Challenge: Starting at the line that contains "The height and" and ending at the line that contains "Action: (1876, 28)", write those lines out again with "avatar" swapped for "profile" and nothing else changed. Leave out the pictures.
## begin Provided records
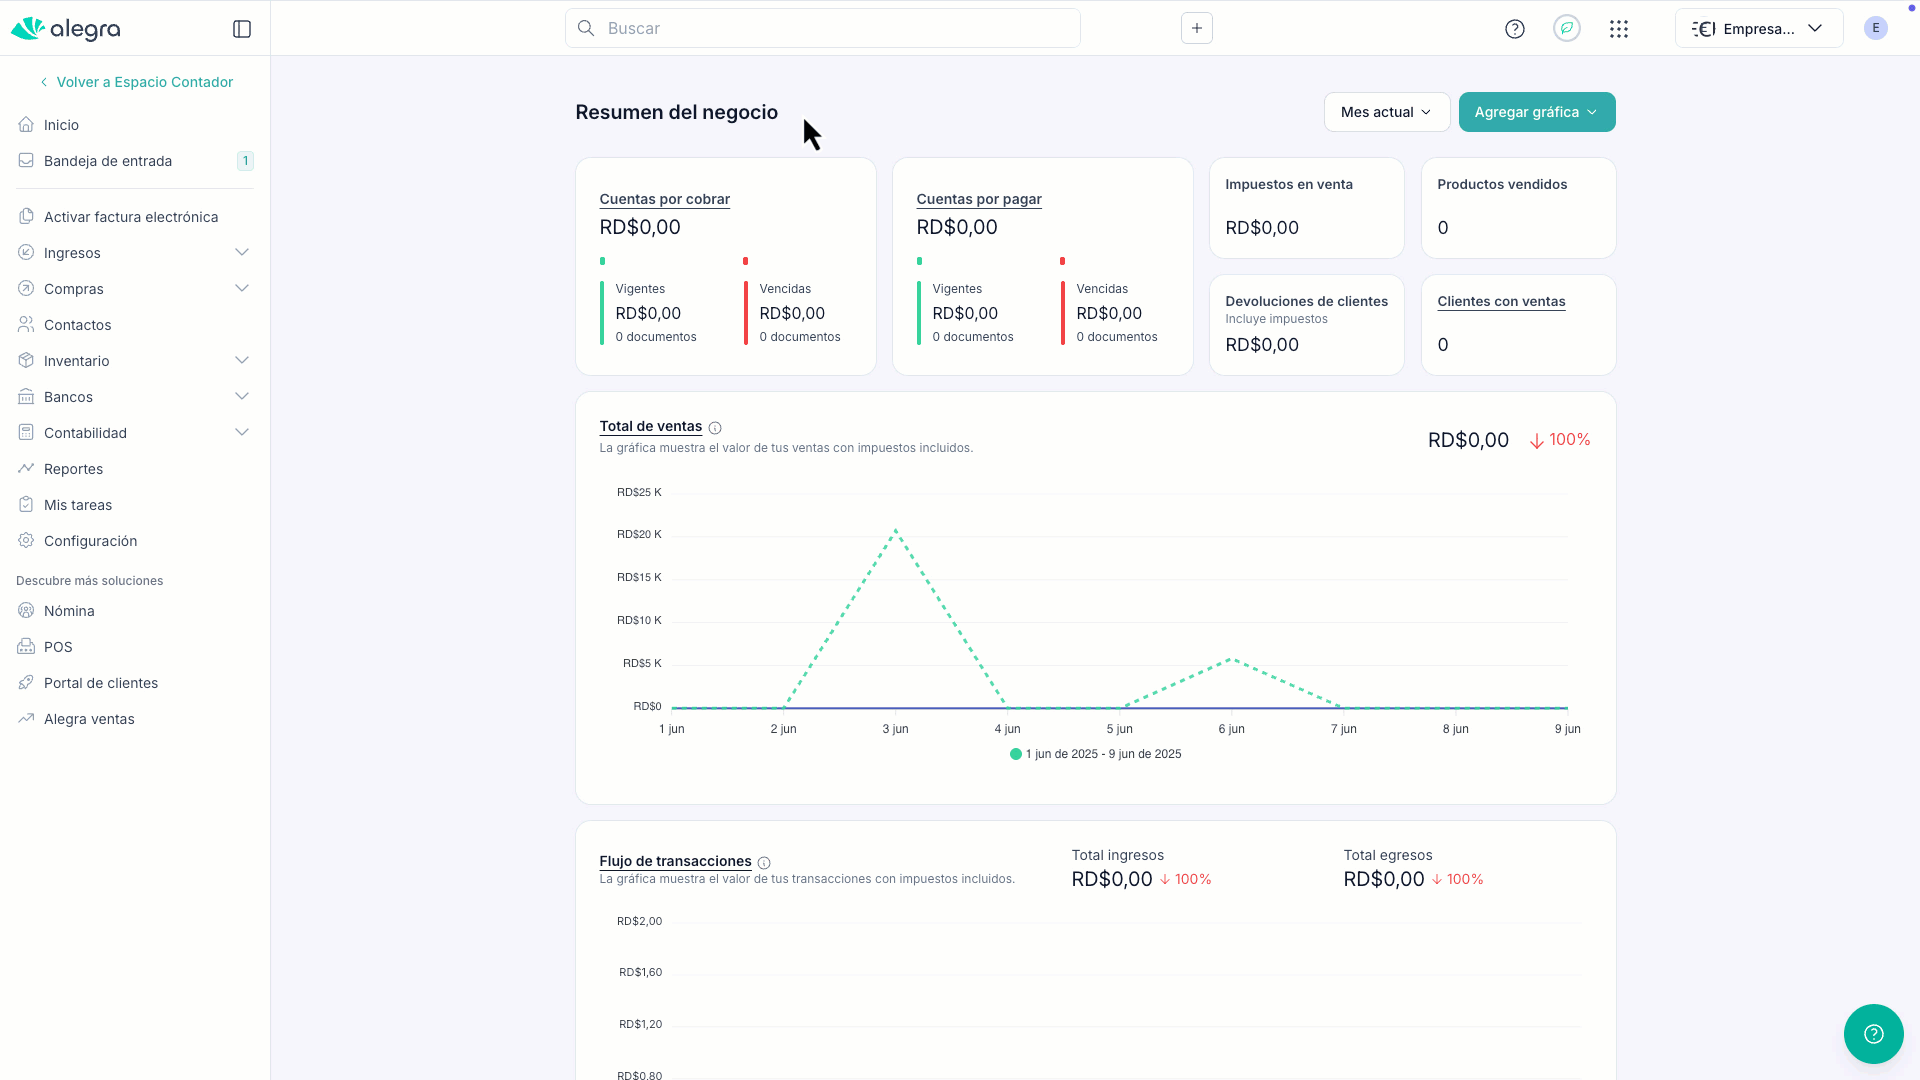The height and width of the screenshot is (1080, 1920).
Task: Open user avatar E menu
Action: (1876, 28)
## end Provided records
## begin Provided records
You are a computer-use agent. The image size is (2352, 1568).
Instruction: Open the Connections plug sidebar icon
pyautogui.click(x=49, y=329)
## end Provided records
## begin Provided records
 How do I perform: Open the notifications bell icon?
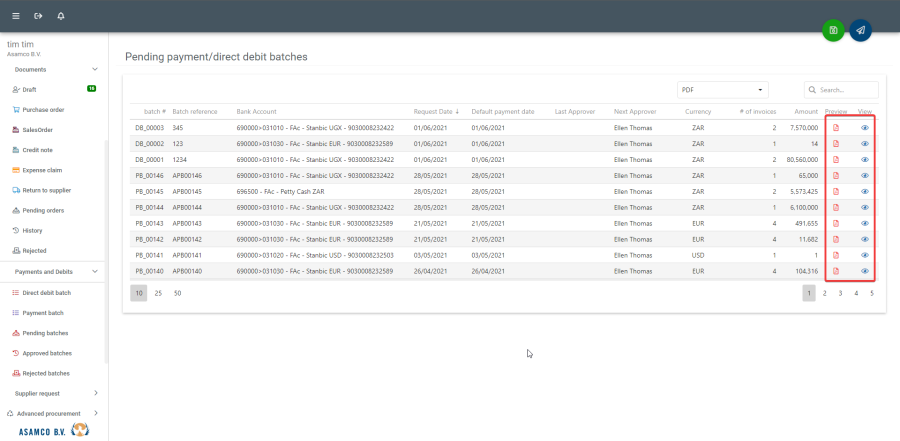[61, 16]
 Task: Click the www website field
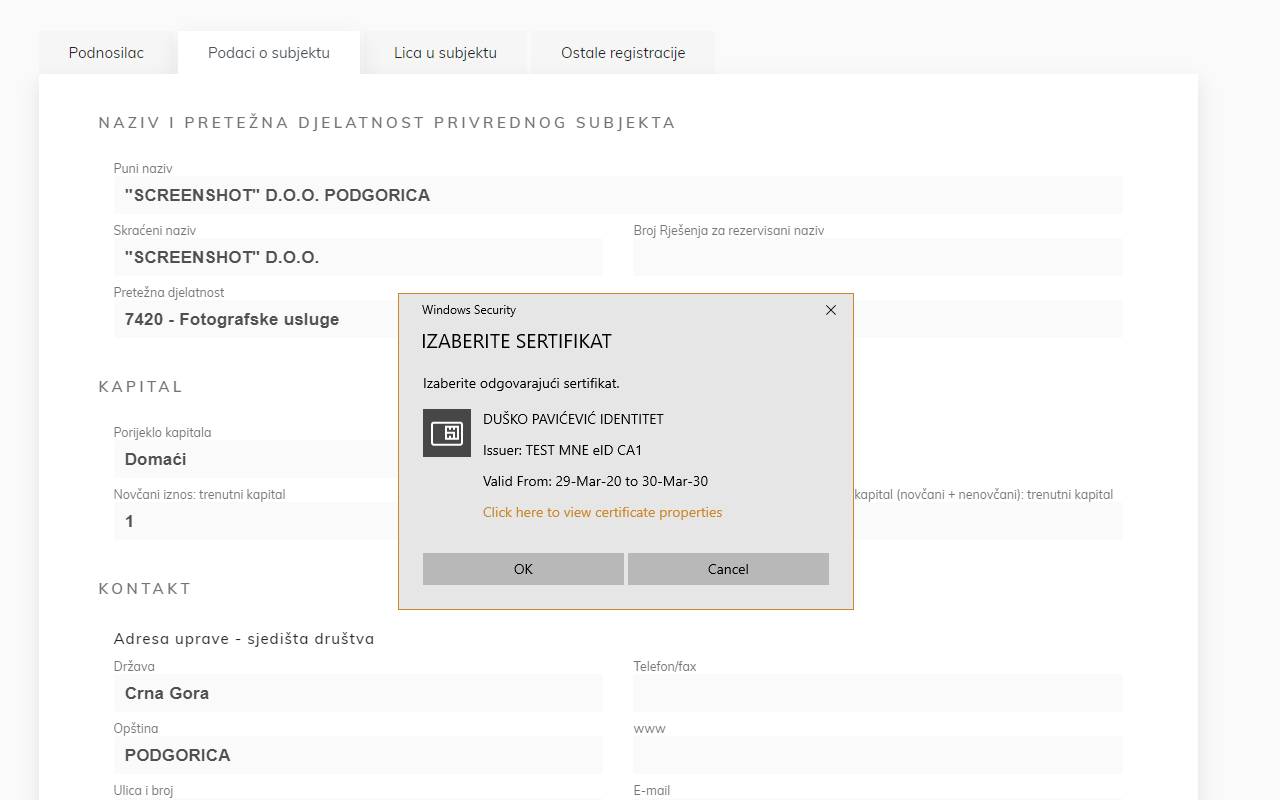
## end Provided records
Solved problem:
The height and width of the screenshot is (1080, 1920).
Task: Open user profile E menu
Action: (1876, 28)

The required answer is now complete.